• _Assigned task_
Whenever a line in the data contains "computer", show that line.

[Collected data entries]
----------

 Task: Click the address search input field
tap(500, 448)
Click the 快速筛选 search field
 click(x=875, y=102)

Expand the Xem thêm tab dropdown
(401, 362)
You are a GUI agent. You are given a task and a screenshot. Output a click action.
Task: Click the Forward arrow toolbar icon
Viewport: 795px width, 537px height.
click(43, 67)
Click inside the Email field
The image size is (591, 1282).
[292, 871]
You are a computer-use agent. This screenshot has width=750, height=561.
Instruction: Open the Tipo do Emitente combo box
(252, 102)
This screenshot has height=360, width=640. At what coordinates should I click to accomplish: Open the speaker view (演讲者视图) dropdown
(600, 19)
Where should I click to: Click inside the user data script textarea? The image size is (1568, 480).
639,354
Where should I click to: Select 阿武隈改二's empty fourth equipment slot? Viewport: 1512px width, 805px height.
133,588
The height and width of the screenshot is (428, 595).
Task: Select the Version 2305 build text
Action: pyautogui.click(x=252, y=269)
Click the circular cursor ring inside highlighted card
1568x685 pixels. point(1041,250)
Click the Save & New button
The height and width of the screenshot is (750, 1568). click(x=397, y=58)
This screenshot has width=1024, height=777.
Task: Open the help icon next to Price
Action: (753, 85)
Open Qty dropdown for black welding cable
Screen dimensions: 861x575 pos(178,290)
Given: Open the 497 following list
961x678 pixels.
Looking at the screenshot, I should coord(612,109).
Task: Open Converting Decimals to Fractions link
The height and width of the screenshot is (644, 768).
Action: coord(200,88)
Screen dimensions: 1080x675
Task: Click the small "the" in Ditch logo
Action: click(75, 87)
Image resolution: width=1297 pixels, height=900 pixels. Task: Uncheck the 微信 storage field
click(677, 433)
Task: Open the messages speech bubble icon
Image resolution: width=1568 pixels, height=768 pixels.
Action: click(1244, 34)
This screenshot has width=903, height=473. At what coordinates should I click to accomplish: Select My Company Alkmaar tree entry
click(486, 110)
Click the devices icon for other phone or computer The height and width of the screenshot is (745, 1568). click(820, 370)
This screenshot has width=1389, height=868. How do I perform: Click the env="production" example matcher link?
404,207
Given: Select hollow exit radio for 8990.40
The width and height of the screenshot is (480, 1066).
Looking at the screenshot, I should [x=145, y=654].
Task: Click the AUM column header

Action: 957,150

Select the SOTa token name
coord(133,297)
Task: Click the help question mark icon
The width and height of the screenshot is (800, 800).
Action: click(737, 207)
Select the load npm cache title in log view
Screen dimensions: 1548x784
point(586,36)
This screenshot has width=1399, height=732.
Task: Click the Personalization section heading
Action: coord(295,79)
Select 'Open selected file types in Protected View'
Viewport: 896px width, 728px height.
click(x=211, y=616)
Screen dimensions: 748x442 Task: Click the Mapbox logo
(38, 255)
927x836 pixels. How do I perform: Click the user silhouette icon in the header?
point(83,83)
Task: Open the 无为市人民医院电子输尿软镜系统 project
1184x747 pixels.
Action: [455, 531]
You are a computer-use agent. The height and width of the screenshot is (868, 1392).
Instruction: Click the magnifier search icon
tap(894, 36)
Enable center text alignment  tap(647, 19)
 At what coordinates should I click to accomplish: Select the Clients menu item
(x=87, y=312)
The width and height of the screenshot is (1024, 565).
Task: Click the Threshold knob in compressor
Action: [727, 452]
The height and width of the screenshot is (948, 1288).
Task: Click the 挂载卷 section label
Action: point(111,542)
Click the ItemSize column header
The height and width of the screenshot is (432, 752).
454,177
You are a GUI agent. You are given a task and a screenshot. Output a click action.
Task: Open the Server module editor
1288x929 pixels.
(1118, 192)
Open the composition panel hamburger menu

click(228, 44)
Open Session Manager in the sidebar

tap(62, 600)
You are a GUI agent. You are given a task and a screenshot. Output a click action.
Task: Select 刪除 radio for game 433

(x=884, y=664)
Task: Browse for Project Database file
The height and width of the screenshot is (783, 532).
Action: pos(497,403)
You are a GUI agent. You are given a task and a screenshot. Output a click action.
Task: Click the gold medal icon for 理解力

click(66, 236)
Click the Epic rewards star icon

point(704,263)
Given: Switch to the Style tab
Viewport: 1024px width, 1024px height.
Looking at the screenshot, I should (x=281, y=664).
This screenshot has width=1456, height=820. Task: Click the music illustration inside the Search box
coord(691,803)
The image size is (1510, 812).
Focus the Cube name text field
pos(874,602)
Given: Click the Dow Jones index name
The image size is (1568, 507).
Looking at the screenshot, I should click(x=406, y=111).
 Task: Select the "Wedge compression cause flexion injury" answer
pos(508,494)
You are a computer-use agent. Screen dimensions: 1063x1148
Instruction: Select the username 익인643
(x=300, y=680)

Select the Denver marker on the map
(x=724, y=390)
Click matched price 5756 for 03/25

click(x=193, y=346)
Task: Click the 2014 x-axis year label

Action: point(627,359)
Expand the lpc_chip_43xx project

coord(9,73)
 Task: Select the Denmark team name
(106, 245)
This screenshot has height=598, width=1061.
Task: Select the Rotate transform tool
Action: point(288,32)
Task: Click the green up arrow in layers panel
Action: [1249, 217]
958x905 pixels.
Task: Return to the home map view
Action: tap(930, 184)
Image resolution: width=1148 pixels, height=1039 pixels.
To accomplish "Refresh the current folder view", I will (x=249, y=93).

----------

• _Answer area_
You are a computer-use agent. This screenshot has width=750, height=561.
Click the devices icon for other phone or computer The height and width of the screenshot is (745, 1568). click(820, 370)
You are a computer-use agent. The height and width of the screenshot is (868, 1392).
You are a computer-use agent. Screen dimensions: 1063x1148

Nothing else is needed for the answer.